- _Your instructions_
Return every line of the data below verbatim, from first to last, with nothing changed.

━━ Information shown

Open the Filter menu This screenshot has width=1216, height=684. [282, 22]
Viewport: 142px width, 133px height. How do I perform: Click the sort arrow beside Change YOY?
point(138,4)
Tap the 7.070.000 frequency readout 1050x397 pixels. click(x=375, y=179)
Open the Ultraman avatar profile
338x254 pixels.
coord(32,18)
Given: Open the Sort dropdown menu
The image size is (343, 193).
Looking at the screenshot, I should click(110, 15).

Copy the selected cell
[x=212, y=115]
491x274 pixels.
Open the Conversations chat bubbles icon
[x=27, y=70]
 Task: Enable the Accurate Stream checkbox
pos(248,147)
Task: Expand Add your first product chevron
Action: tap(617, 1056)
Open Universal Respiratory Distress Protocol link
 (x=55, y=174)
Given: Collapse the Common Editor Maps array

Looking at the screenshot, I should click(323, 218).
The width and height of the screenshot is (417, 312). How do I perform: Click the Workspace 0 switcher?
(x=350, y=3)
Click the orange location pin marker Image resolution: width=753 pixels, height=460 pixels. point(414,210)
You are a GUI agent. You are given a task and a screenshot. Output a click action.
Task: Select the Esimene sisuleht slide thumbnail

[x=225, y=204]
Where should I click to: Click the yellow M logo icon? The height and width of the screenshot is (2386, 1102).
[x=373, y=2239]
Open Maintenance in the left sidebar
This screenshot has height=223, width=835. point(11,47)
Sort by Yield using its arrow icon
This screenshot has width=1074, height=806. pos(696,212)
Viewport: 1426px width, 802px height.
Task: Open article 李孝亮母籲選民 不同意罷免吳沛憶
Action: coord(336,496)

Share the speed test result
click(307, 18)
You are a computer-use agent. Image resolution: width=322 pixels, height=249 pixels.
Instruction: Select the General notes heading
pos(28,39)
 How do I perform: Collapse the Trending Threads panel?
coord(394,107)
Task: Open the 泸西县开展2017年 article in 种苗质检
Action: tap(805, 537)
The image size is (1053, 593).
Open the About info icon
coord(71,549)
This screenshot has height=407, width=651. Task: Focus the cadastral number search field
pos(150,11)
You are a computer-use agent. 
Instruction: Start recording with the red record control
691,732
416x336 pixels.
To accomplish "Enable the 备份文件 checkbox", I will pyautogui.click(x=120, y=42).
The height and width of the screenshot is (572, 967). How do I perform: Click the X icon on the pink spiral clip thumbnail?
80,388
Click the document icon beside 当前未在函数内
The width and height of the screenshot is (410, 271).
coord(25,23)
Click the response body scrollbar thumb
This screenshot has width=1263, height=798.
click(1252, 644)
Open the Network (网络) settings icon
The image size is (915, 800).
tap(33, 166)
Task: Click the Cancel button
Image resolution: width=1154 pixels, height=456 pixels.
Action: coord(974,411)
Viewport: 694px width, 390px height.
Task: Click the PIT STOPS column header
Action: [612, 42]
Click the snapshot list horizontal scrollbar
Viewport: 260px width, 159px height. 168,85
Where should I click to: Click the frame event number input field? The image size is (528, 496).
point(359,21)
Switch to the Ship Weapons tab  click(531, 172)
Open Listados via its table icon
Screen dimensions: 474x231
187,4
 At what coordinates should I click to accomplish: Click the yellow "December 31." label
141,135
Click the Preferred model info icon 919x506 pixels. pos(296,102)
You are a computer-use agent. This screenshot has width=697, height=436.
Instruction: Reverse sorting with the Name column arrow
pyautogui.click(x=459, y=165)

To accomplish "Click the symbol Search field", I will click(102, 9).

━━━━

- _Correct answer_
Open the Filter menu This screenshot has width=1216, height=684. [282, 22]
Viewport: 142px width, 133px height. How do I perform: Click the sort arrow beside Change YOY?
point(138,4)
Tap the 7.070.000 frequency readout 1050x397 pixels. click(x=375, y=179)
Open the Ultraman avatar profile
338x254 pixels.
coord(32,18)
Given: Open the Sort dropdown menu
The image size is (343, 193).
Looking at the screenshot, I should click(110, 15).

Copy the selected cell
[x=212, y=115]
491x274 pixels.
Open the Conversations chat bubbles icon
[x=27, y=70]
 Task: Enable the Accurate Stream checkbox
pos(248,147)
Task: Expand Add your first product chevron
Action: tap(617, 1056)
Open Universal Respiratory Distress Protocol link
 (x=55, y=174)
Given: Collapse the Common Editor Maps array

Looking at the screenshot, I should click(323, 218).
The width and height of the screenshot is (417, 312). How do I perform: Click the Workspace 0 switcher?
(x=350, y=3)
Click the orange location pin marker Image resolution: width=753 pixels, height=460 pixels. point(414,210)
You are a GUI agent. You are given a task and a screenshot. Output a click action.
Task: Select the Esimene sisuleht slide thumbnail

[x=225, y=204]
Where should I click to: Click the yellow M logo icon? The height and width of the screenshot is (2386, 1102).
[x=373, y=2239]
Open Maintenance in the left sidebar
This screenshot has height=223, width=835. point(11,47)
Sort by Yield using its arrow icon
This screenshot has width=1074, height=806. pos(696,212)
Viewport: 1426px width, 802px height.
Task: Open article 李孝亮母籲選民 不同意罷免吳沛憶
Action: coord(336,496)

Share the speed test result
click(307, 18)
You are a computer-use agent. Image resolution: width=322 pixels, height=249 pixels.
Instruction: Select the General notes heading
pos(28,39)
 How do I perform: Collapse the Trending Threads panel?
coord(394,107)
Task: Open the 泸西县开展2017年 article in 种苗质检
Action: tap(805, 537)
The image size is (1053, 593).
Open the About info icon
coord(71,549)
This screenshot has height=407, width=651. Task: Focus the cadastral number search field
pos(150,11)
You are a computer-use agent. 
Instruction: Start recording with the red record control
691,732
416x336 pixels.
To accomplish "Enable the 备份文件 checkbox", I will pyautogui.click(x=120, y=42).
The height and width of the screenshot is (572, 967). How do I perform: Click the X icon on the pink spiral clip thumbnail?
80,388
Click the document icon beside 当前未在函数内
The width and height of the screenshot is (410, 271).
coord(25,23)
Click the response body scrollbar thumb
This screenshot has width=1263, height=798.
click(1252, 644)
Open the Network (网络) settings icon
The image size is (915, 800).
tap(33, 166)
Task: Click the Cancel button
Image resolution: width=1154 pixels, height=456 pixels.
Action: coord(974,411)
Viewport: 694px width, 390px height.
Task: Click the PIT STOPS column header
Action: [612, 42]
Click the snapshot list horizontal scrollbar
Viewport: 260px width, 159px height. 168,85
Where should I click to: Click the frame event number input field? The image size is (528, 496).
point(359,21)
Switch to the Ship Weapons tab  click(531, 172)
Open Listados via its table icon
Screen dimensions: 474x231
187,4
 At what coordinates should I click to accomplish: Click the yellow "December 31." label
141,135
Click the Preferred model info icon 919x506 pixels. pos(296,102)
You are a computer-use agent. This screenshot has width=697, height=436.
Instruction: Reverse sorting with the Name column arrow
pyautogui.click(x=459, y=165)

To accomplish "Click the symbol Search field", I will click(102, 9).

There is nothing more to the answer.